Ich weiß genau in welcher Zeile meiner vielen Bücher ich über deine Sommersprossen rede.

Ich weiß es, weil ich die Worte hundert mal gelesen habe. Ich weiß es, weil ich dich endlich vergessen will, aber noch diesen einen Text schreiben musste, für den Fall, dass ich nachts aufwache und beginne, dich wieder zu vermissen, aber vor allem, um mich davon abzuhalten, dann irgendetwas dagegen anzustellen.
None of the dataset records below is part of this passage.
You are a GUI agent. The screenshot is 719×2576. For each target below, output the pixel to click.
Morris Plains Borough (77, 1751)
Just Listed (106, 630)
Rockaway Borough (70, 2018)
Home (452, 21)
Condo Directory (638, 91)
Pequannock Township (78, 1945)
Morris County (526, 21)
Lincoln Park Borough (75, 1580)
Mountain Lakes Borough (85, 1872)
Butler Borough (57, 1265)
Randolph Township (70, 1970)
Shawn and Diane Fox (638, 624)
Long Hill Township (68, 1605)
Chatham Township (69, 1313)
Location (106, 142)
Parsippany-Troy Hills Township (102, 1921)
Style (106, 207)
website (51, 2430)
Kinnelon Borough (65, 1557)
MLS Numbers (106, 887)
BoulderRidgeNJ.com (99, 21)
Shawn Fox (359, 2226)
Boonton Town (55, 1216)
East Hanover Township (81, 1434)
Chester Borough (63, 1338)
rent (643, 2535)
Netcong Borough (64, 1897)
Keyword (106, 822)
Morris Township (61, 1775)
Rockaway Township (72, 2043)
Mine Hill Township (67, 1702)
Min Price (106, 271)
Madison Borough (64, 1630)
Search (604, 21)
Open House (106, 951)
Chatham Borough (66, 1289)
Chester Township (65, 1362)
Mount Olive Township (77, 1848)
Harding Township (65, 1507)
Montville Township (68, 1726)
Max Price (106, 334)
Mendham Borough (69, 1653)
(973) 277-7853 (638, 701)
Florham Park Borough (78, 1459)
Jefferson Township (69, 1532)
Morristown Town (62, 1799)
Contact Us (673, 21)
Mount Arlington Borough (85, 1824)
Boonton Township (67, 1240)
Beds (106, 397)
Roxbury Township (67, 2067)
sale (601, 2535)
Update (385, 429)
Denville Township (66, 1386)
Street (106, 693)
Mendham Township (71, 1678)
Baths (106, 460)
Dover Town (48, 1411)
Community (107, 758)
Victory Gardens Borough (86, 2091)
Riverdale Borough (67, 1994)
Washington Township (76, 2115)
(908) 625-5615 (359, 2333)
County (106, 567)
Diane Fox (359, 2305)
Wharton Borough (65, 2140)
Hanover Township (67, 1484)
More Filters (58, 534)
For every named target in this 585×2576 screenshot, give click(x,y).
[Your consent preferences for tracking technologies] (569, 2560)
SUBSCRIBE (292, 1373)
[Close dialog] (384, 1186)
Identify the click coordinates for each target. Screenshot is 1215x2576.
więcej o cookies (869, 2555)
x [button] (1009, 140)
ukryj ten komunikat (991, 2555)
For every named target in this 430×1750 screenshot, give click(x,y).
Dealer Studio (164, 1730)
Nachts sind meine Gedanken am Wirrsten und ich am Unberechenbarsten.

Dich zu vermissen ist das Allerschlimmste.

Und ich weiß, dass ich noch hundert Liebeskummersongs schreiben muss.
Und tausend Bücher über gebrochene Herzen.
Auch dann, wenn ich dich schon längst vergessen habe.
Ich lüge wieder, denn ich weiß, dass das nie passieren wird.

Ich will aufhören, Metaphern zu benutzen, aufhören, zu versuchen, hoch literarische Werke zu erschaffen, aufhören, etwas zu werden, was ich nicht bin, während ich genau das bin und genau das tue.
Und ich rege mich immer so sehr darüber auf, wenn Menschen absichtlich hochgestochene Texte schreiben, ich regte mich darüber auf, während ich hier saß und über deine Sommersprossen schrieb und Alliterationen, Anaphern und Hyperbeln verwendete.
Wahrscheinlich hattest du nicht mal Sommersprossen.
Wahrscheinlich ist dein Bild in meinem Kopf schon so sehr verschwommen, dass ich mir Dinge einbilde, die gar nicht existieren.
Wie immer, wenn ich zu viel über etwas nachdenke.
Und du beschäftigst mich noch immer enorm.

Vielleicht kann ich dich doch irgendwann vergessen und vielleicht, ganz vielleicht, wäre das dann das Beste, was ich überhaupt tun könnte.